Just this Saturday pv magazine reported on positive amendments to New South Wales planning laws that will cut red tape on approvals for installing larger-scale solar systems on homes and commercial buildings, but the process has left a complying-development pathway for ground-mounted solar systems on the cutting room floor.
The NSW Department of Planning, Industry and Environment executive has today been briefed on the unintended consequences of simplifying the regulations governing rooftop solar installations in the State Environmental Planning and Assessment Act of 1979.
The simplification excised the complying-development pathway for ground-mounted solar systems up to 100 kWp, up to 10 metres in height or less than 500m² in array size, which affects development of rural and regional systems typically installed by farmers and agribusinesses to help defray the costs of pumping for irrigation or milling grain, or other energy intensive activities.
As a consequence, regional developer-installers like Ben Wynn from Wynergy in Tamworth, NSW, will now have to apply for a development approval (DA) for installations greater than 150m² (around 30 kWp given today’s high-wattage solar panels) and set higher than 5 metres off the ground.

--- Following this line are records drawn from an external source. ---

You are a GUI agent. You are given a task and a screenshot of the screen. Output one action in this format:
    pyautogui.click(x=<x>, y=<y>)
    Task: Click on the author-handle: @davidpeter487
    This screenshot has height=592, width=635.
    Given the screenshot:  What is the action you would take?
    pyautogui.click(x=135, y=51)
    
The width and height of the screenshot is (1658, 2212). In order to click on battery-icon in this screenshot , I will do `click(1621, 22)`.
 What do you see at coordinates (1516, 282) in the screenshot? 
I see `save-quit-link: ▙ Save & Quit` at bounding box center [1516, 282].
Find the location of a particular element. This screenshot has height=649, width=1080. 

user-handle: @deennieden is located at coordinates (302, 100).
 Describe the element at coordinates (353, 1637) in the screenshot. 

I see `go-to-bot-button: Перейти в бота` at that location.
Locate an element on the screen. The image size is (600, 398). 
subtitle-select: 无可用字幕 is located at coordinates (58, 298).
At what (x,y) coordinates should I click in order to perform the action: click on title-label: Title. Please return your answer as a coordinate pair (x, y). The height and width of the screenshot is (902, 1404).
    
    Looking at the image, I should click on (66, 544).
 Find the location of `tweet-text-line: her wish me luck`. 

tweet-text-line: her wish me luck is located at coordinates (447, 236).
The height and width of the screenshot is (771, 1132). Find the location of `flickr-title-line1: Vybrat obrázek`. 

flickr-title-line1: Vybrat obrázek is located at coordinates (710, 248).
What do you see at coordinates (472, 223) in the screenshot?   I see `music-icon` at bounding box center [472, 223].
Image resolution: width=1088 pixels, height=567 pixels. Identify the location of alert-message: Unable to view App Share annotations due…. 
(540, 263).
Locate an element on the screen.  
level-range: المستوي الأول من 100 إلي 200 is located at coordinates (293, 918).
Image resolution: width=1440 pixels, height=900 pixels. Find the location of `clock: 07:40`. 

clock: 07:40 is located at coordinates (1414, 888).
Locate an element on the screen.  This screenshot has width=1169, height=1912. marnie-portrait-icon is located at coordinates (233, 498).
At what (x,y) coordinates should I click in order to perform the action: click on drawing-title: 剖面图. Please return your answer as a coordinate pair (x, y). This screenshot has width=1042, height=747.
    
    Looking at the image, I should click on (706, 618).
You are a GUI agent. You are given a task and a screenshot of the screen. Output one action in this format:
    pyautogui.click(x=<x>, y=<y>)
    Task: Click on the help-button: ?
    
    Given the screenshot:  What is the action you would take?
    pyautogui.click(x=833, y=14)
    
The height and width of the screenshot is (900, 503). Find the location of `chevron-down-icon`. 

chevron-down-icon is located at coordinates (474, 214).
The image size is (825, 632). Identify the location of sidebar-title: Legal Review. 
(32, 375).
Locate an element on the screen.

Previously, they were able to build in compliance with technical specifications and have their work assessed and approved by an independent certifier post construction.
DAs mean time and money for country installers
The code change stands to add between $5,000 and $10,000 per approval on systems with an average value of $150,000, and each DA will take six to eight weeks to process by a “hard-working” council, estimates Wynn.
Wynn discovered the change to the legislation last week when his development consultant was doing due diligence on a demonstration project Wynergy’s commercial division is installing at Farrer Memorial Agricultural High School, to replace diesel-powered generators on four irrigation pumps used in the school’s dairy-herd paddock. The 60 kW solar installation in three 20 kW arrays will save Farrer administration between 35,000 and 70,000 litres of diesel a year, depending on rainfall and water allocation.
“I’d researched the complying pathway a few times, and I knew this was an area we wanted to push Wynergy Commercial into, because it was under 100 kW for your STCs [small-scale renewable energy certificates] and it had complying development status,” Wynn tells pv magazine.
Consultant Kate Young, contacted Wynn last Thursday, saying “Hey, did you realise that Clause 37 has disappeared?” says Wynn.
The Department of Planning changes had been exhibited for response from stakeholders in November 2019, but were predominantly expressed as changes that would make larger PV installations easier for households and businesses, so, like Wynn, many rural installers may be unaware that Clause 37(2) pertaining to complying ground-mounted development has been deleted.
Wynn read that changes had been enacted, and says “It was probably my bad and the rest of the NSW installers’ bad that we didn’t go in to check the detail.”
On learning of the impact the revised code could have on regional solar developers, Wynn immediately contacted the Department and rang around a few other installers in the Tamworth and Newcastle regions to see how the changes would affect them.
“There were eight projects being planned and built between us this year that would be over the 150m², 30KW ground mount size — that’s a total of around $1.25 million in revenue that will now have to be put on hold as we apply for DAs. It’s just a really small snapshot of a few businesses I know — let alone what the picture is statewide,” says Wynn.
A fix is in the works?
The Department of Planning was unavailable for comment, other than to say it was now aware of the issue and processes were underway to remediate the problem.
Wynn adds that his approach to the Department had received an empathetic response and that his contact seemed motivated to help maintain and grow employment opportunities on new developments, particularly during COVID-19.
Nonetheless, the time it will take to resolve the problem and likely reinstate the compliance clause is unknown.
For Wynergy, it’s a double setback, since the Farrer project was intended to demonstrate the company’s agrivoltaic solution for coexistance of solar arrays, livestock and forage crops in any paddock — providing a multifaceted solution for farmers and generating new business in the district.
Innovative agrivoltaic solution on hold
The system will use Soltec SF7 trackers, boosted in height to achieve a clearance of 2.6 metres by stands engineered to Wynn’s specifications, which allow the systems to withstand sharing space with hefty cows.
“The premise is that the paddock can still be used for the school’s dairy herd,” as it generates its own power for irrigation, “and the arrays provide shade where there wasn’t shade before”, says Wynn.
Soltec’s tracking systems can increase solar production by 25% as the panels are automatically angled to follow the sun. Mounting the systems on livestock-friendly structures differentiates Wynergy’s offering in the rural market where most solar systems are currently fixed arrays at heights that must be fenced off from livestock. Wynn has shelved marketing plans while he applies for a DA.
For all of the state’s installers of ground-mounted systems, and agribusinesses looking to harness the benefits of solar, the omission of Clause 37(2) from the Environmental Planning Policy Amendment 2020 poses expense and delay — a hurdle that can hopefully be quickly removed.